Limitations include a nonrandomized retrospective design and variability with how procedures were performed depending on institution. There was no standardization with surgical technique, ablation protocols (equipment, number of treatment probes, and duration of ablation), type of hilar clamping, or definition of operative time. We did not quantify tumor complexity with a standardized system (such as R.E.N.A.L. [radius; exophytic/endophytic; nearness; anterior/posterior; location] nephrometry score) nor did we have a system for determining the volume or percent of renal parenchyma that was spared after PN or ablation. This would have provided value in determining how patients were selected for treatment. Patients undergoing ablation had significantly smaller tumors compared with those who underwent PN, and follow-up for both the PN and ablation cohorts was relatively short.
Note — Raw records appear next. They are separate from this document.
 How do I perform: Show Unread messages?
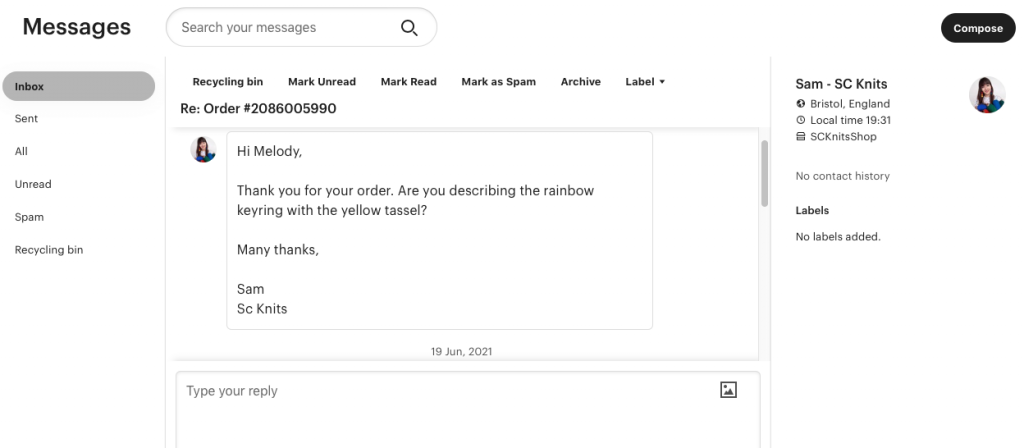pos(33,184)
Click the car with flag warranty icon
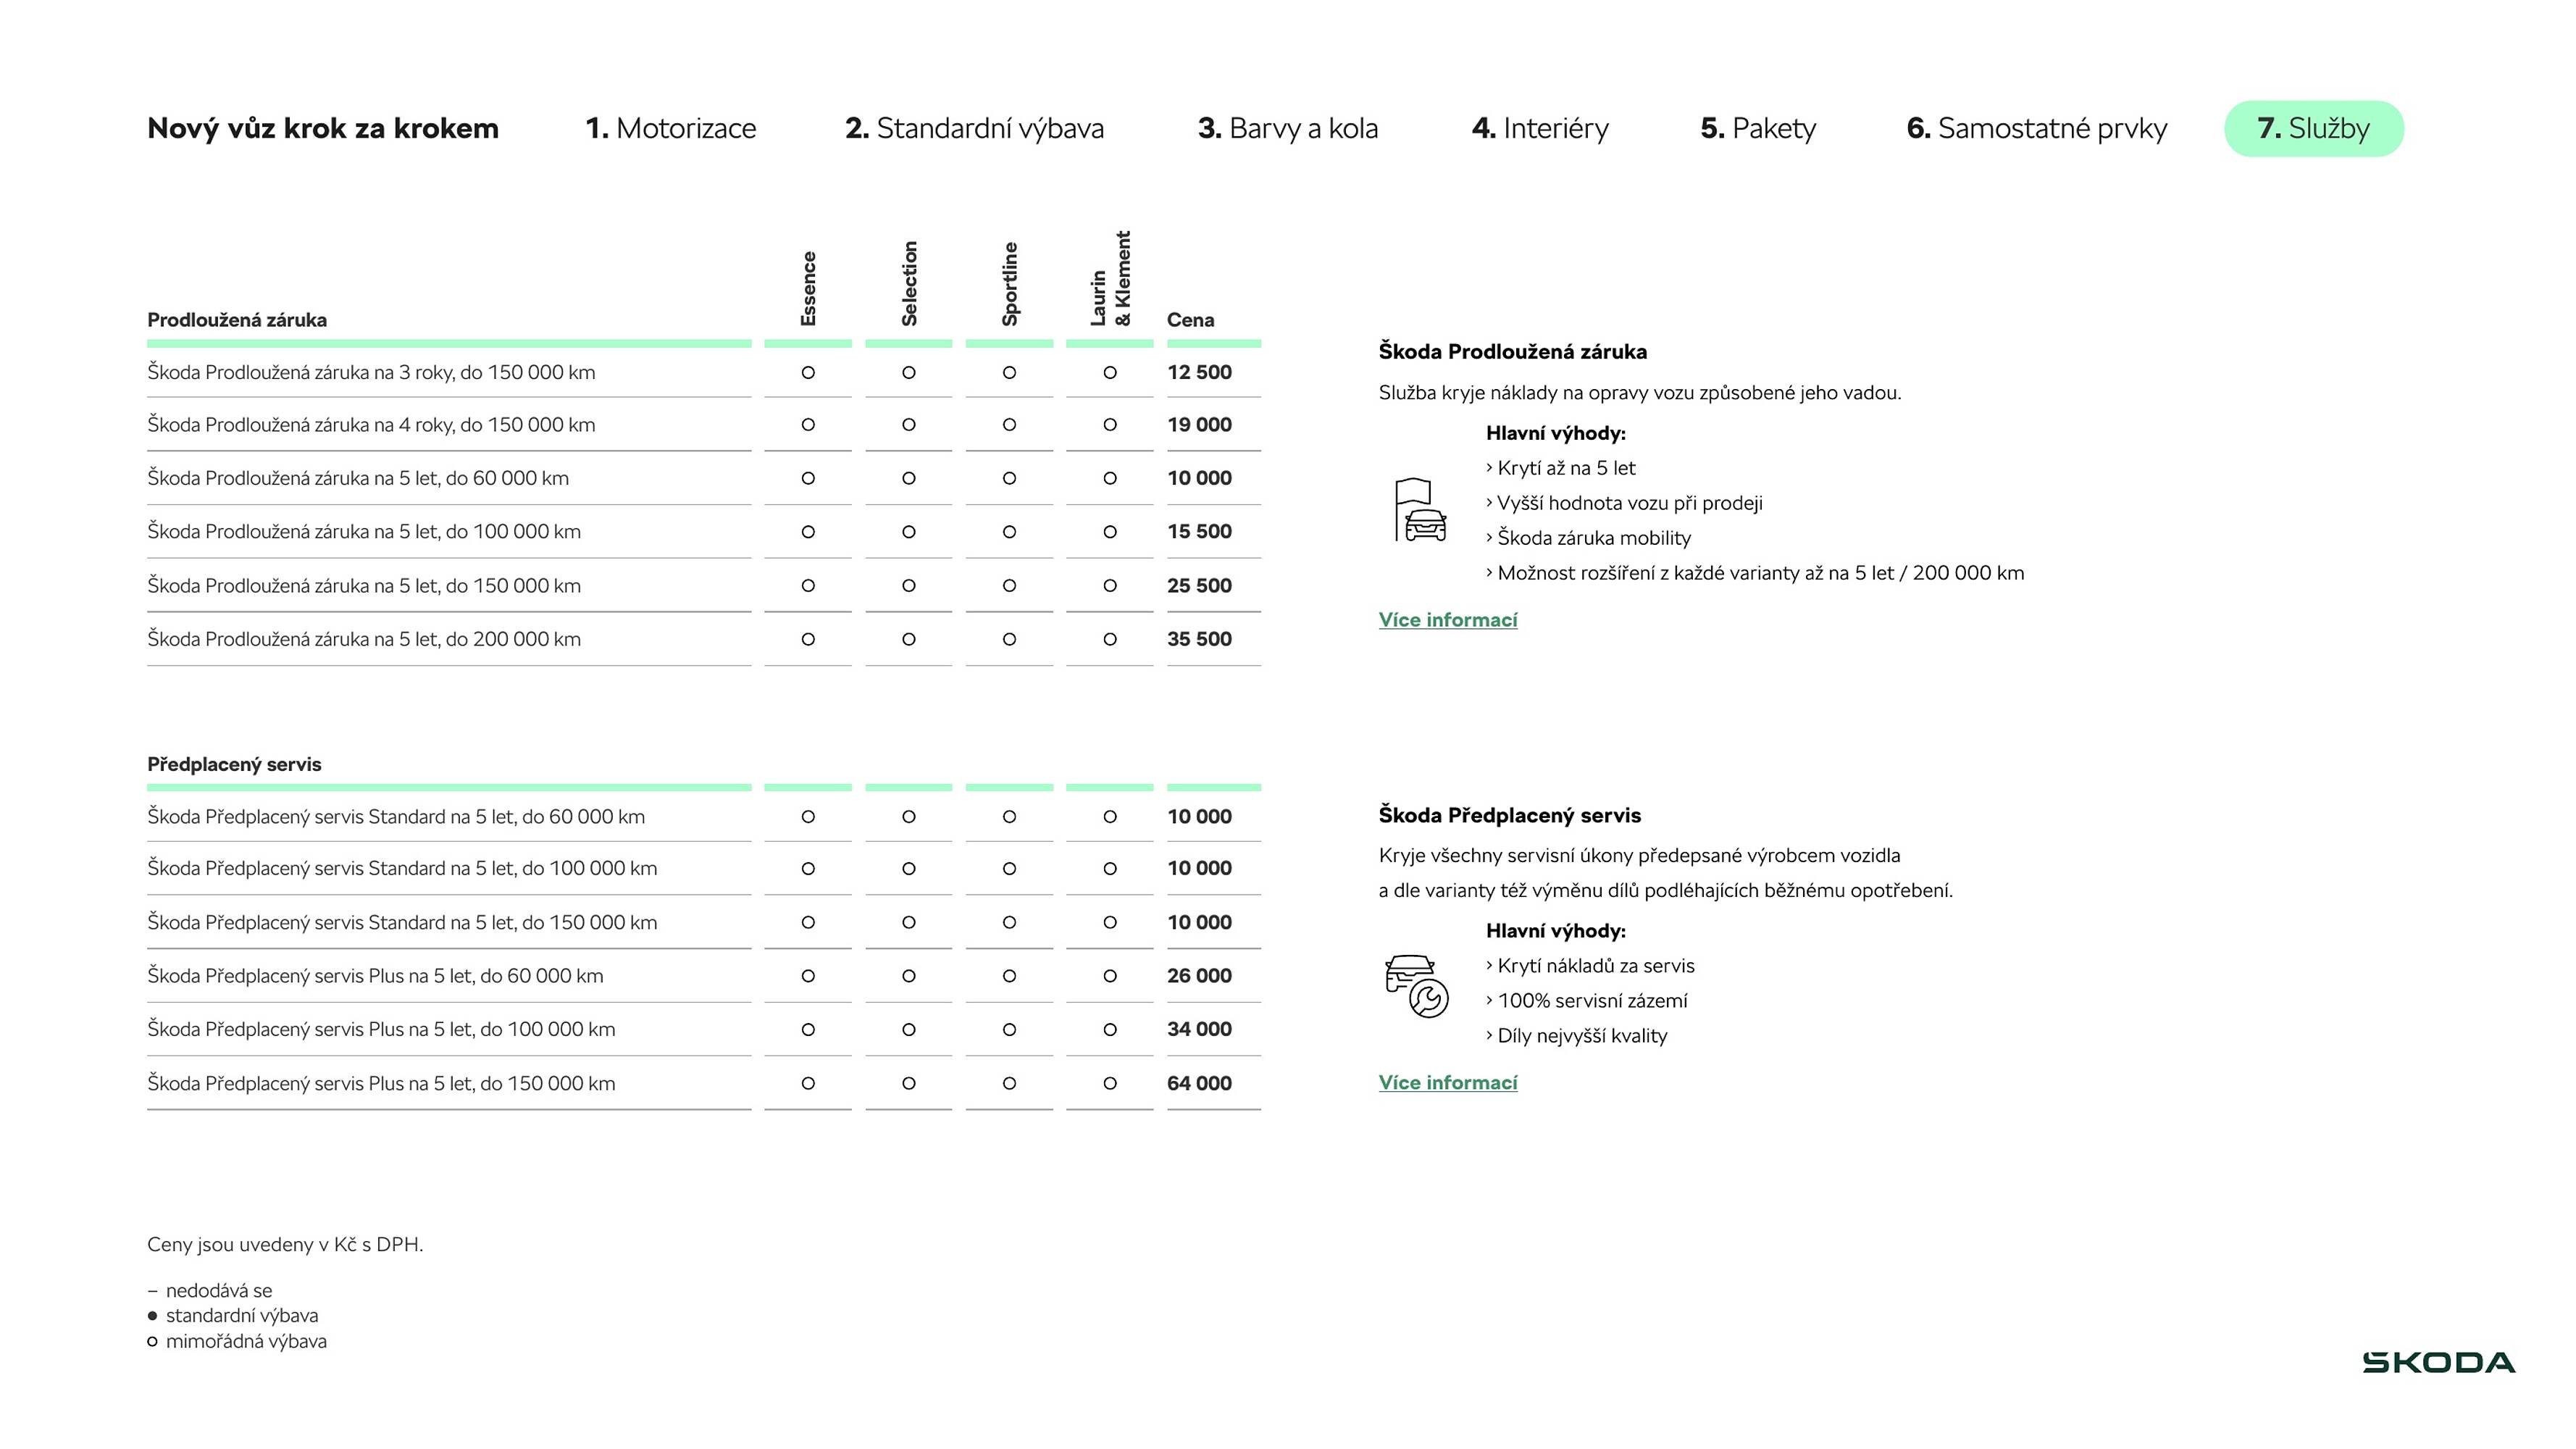The height and width of the screenshot is (1449, 2576). click(x=1420, y=510)
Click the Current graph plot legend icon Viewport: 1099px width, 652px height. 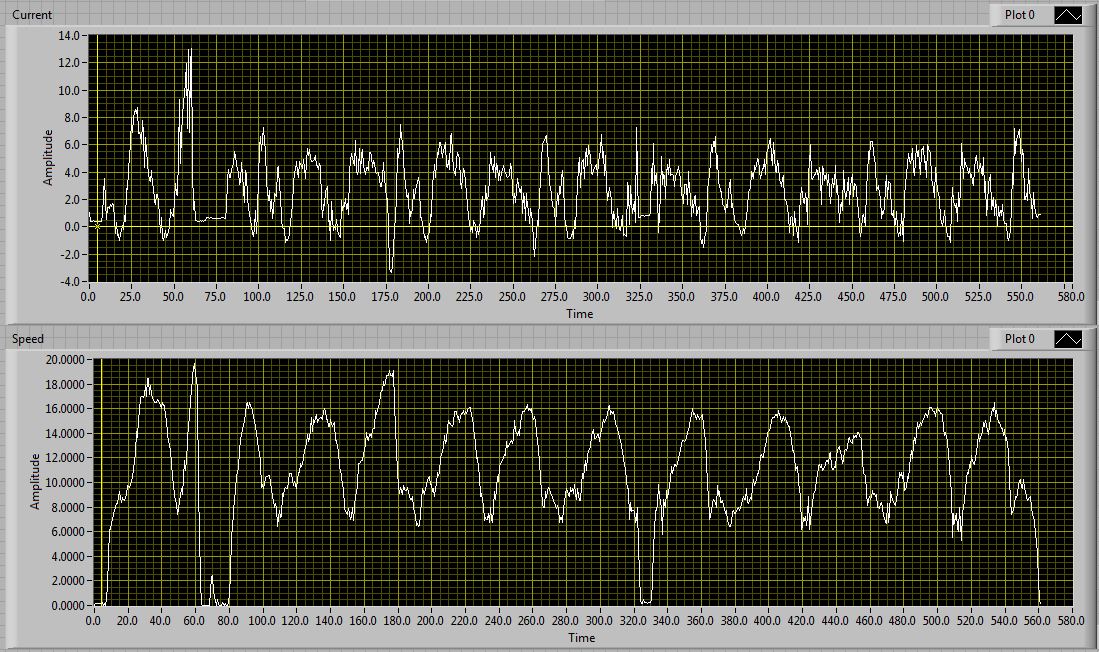point(1069,15)
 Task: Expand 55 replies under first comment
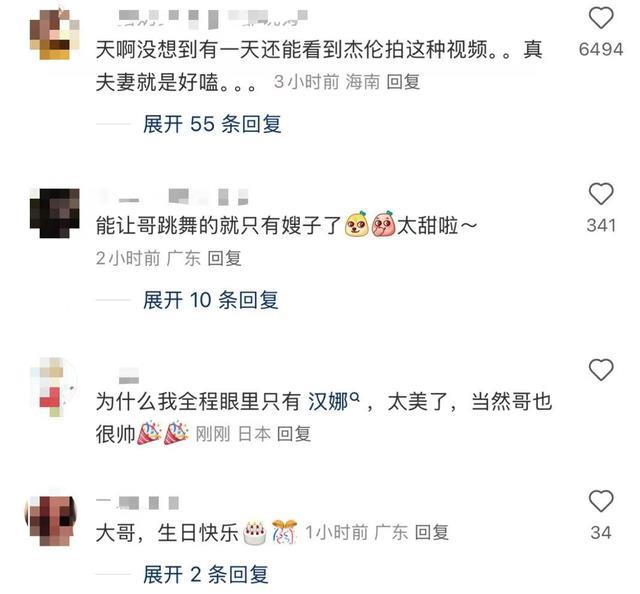(212, 124)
Local recurrence was defined as tumor bed enhancement after cross-sectional imaging with intravenous contrast in patients who had previously had an unenhanced tumor bed. This designation may have artificially inflated the number of recurrences because none of these patients underwent a post-treatment biopsy. In addition, the exact date of the tumor recurrences is not known; therefore, we are unable to identify at what point recurrences occurred. Lastly, we were unable to make any substantial conclusions regarding differences in function between congenital and acquired solitary kidneys because of the small number in each group (n=19).
Conclusions
For patients with a solitary kidney, PN and ablation are both reasonable treatment options. Postoperative renal function appears to be similar for either surgical or ablative treatment based on eGFR and is not affected by surgical approach to PN (OPN vs LPN). Ablative therapy may offer improved short-term benefits; however, our data demonstrated that recurrence rates were higher with ablation compared with PN. LPN demonstrated shorter ischemia times compared with OPN and exhibited no significant change in complication or recurrence rates.
Abbreviations Used
- CT
computed tomography
- EBL
estimated blood loss
- eGFR
estimated glomerular filtration rate
- LCA
laparoscopic cryoablation
- LOS
length of stay
- LPN
laparoscopic partial nephrectomy
- LRN
laparoscopic radical nephrectomy
- MRI
magnetic resonance imaging
- OPN
open partial nephrectomy
- PCA
percutaneous cryoablation
- PN
partial nephrectomy
- RCN
renal cortical neoplasm
- RFA
radiofrequency ablation
Disclosure Statement
No competing financial interests exist.